§ **TASKS AND EXERCISES**
#1 In the driveshaft angle text, after the slopes are measured and the operating angles calculated, what should be written on the piece of paper?
#2 Copy everything in the driveshaft angle text from "Standard (single cardan)" down to "CV style shaft.".

§ **SELECTED TEXT**
Assuming a fairly standard 4x4 setup with no pillow blocks or intermediate shafts, once you have measured all the slopes of the components, and calculated all the operating angles, you should have a piece of paper that has 3 slopes and 2 operating angles written on it. It helps to have a sketch too, like those shown below on the left.

Standard (single cardan) Shaft:

The first operating angle must be less than the maximum operating angle of the series of U-joint used, and preferably less than half the maximum (remember - you need to allow for increase in operating angles while off road due to suspension movement, and also how the higher the operating angles, the more likely vibration, even if geometry is correct). If it is not, you have only 2 choices: lower the suspension or drop the drivetrain (lower t-case); or switch to a CV style shaft.

§ **PROVIDED INFORMATION**
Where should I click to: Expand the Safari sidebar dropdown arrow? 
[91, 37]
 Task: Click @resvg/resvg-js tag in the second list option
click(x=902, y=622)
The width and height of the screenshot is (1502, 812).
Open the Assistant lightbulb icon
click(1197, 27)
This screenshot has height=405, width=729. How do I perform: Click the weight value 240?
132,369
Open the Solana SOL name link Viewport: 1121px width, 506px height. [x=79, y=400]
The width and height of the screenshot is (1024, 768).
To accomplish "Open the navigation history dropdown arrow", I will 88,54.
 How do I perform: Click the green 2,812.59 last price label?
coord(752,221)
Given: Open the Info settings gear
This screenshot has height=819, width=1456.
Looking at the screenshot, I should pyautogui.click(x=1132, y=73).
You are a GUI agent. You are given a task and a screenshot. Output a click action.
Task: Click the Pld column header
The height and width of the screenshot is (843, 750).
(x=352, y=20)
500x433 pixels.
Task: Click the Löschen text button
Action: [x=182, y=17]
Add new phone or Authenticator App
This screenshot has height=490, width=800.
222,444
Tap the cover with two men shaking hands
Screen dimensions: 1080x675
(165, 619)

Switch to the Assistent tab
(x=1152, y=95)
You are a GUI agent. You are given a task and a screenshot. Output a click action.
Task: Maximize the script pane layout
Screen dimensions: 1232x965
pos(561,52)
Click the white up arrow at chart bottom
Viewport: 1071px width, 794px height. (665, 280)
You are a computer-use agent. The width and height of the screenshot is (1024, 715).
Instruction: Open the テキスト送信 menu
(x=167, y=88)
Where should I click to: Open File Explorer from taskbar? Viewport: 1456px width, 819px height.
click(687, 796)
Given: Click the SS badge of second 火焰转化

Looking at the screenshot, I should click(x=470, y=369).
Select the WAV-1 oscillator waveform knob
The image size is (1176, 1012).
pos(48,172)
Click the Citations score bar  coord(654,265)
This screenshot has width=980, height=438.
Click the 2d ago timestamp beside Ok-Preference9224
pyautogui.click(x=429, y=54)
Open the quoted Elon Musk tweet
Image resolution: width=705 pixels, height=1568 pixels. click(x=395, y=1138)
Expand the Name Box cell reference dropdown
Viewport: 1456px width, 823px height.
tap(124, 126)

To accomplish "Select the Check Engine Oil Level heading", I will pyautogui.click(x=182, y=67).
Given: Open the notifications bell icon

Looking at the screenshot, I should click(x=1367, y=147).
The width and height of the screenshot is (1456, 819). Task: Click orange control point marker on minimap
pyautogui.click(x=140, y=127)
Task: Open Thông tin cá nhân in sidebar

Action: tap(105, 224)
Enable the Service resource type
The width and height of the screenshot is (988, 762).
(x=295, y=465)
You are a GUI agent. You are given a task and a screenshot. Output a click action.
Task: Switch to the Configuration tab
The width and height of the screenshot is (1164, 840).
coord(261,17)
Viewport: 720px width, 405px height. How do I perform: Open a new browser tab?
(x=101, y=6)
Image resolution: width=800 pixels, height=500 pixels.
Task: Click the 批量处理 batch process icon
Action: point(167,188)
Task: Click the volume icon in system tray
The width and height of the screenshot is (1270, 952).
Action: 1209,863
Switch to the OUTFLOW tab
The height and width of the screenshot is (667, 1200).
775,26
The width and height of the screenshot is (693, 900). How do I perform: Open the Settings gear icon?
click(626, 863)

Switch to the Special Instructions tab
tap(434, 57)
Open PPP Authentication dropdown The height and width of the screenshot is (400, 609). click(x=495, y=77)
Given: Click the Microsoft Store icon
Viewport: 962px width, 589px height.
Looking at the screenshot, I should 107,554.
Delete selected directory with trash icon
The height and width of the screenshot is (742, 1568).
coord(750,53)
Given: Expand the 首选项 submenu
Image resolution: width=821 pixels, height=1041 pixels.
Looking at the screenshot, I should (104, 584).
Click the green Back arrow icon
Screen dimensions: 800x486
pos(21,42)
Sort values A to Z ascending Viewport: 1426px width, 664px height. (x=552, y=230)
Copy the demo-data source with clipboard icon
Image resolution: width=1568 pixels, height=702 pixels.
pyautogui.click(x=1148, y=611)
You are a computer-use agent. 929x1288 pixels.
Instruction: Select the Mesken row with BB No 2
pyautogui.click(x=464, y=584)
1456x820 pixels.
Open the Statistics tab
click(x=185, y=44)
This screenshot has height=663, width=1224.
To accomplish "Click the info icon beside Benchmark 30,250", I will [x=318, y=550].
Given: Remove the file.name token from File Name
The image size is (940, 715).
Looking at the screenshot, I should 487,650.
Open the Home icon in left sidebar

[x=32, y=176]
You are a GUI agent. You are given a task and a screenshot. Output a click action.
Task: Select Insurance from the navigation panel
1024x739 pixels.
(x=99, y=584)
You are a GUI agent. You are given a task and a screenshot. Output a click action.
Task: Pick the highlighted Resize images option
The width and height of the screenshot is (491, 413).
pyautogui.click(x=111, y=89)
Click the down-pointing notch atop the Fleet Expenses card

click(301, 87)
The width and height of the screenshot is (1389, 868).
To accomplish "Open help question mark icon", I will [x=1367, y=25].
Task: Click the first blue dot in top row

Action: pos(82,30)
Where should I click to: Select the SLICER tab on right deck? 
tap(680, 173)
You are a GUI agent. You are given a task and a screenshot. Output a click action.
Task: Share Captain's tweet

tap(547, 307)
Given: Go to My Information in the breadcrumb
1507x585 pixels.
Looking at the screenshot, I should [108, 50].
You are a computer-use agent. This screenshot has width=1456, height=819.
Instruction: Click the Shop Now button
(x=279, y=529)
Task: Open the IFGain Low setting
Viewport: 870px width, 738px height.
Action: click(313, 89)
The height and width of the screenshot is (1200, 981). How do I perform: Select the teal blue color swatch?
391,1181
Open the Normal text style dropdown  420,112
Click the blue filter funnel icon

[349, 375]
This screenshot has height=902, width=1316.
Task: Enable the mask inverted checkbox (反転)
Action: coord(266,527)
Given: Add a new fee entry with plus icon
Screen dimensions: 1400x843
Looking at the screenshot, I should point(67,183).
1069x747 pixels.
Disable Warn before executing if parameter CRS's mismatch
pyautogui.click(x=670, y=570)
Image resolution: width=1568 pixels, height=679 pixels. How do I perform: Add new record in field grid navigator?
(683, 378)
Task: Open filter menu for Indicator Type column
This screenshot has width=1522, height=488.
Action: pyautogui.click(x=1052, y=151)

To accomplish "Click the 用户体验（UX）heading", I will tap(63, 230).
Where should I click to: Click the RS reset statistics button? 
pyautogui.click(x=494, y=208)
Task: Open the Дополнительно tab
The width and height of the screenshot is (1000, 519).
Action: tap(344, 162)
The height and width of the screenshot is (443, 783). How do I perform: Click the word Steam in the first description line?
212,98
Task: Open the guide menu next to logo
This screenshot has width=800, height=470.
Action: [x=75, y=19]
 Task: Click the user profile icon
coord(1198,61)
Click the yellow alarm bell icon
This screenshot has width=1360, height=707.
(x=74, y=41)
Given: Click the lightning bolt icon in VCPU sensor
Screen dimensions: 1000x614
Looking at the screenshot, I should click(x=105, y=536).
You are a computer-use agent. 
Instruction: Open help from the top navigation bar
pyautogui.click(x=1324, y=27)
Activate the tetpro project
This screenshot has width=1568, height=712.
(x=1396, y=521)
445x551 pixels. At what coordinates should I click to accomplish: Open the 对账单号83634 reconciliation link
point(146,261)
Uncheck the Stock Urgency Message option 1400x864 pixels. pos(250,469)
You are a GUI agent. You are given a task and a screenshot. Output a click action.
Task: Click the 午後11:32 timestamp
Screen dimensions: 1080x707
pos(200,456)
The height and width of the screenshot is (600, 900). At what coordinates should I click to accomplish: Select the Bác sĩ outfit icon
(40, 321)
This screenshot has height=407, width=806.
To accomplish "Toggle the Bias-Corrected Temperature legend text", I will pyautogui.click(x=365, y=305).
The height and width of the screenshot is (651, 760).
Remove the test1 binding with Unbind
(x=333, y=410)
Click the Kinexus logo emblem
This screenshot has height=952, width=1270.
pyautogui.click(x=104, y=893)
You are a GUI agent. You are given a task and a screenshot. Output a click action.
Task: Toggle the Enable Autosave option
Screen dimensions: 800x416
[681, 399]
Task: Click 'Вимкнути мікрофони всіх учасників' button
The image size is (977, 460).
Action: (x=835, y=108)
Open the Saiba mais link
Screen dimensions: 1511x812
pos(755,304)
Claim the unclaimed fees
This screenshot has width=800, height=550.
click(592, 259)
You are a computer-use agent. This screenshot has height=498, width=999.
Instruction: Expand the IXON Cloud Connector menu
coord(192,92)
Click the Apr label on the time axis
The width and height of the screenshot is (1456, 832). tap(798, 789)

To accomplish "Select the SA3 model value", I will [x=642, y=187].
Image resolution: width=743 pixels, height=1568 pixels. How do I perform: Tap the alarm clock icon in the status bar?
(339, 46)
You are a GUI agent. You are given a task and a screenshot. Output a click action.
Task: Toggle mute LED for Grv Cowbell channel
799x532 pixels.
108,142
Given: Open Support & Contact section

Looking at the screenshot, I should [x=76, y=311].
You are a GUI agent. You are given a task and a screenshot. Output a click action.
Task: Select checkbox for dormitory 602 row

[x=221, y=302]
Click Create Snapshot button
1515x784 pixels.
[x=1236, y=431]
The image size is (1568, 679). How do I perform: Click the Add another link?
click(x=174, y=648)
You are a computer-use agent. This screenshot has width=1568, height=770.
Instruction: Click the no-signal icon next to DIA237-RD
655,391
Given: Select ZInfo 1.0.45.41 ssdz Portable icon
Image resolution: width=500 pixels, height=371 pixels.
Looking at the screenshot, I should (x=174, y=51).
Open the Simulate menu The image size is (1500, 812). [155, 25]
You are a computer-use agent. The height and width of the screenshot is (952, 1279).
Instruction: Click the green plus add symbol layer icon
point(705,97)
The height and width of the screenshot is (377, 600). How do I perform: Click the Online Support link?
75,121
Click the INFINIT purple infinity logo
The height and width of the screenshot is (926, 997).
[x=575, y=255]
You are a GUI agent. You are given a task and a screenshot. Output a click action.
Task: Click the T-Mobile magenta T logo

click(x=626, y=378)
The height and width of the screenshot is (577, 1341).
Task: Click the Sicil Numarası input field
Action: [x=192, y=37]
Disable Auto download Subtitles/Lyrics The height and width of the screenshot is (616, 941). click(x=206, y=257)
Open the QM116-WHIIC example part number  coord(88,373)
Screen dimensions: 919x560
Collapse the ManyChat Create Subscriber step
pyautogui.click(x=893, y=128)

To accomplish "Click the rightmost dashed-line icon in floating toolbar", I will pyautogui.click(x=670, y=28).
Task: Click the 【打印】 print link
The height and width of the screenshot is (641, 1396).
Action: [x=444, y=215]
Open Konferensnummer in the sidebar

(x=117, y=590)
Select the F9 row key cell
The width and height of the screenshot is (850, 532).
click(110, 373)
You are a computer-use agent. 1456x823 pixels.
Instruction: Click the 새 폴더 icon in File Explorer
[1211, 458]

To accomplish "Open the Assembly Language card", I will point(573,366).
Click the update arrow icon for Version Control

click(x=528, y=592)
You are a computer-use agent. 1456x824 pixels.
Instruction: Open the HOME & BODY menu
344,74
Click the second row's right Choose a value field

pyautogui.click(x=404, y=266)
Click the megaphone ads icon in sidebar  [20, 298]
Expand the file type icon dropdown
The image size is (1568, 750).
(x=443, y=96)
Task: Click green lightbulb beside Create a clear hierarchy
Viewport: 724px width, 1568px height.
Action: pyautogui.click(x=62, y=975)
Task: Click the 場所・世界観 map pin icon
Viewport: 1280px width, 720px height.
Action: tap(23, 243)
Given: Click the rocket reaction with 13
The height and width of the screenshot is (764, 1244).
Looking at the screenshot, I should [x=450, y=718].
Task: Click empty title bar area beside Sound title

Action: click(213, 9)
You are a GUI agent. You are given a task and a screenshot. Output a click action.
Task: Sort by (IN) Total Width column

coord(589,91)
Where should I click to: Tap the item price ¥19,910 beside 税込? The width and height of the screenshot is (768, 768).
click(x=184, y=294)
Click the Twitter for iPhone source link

§ **WRITTEN RESPONSES**
#1 Three slopes and two operating angles.

#2
Standard (single cardan) Shaft:

The first operating angle must be less than the maximum operating angle of the series of U-joint used, and preferably less than half the maximum (remember - you need to allow for increase in operating angles while off road due to suspension movement, and also how the higher the operating angles, the more likely vibration, even if geometry is correct). If it is not, you have only 2 choices: lower the suspension or drop the drivetrain (lower t-case); or switch to a CV style shaft.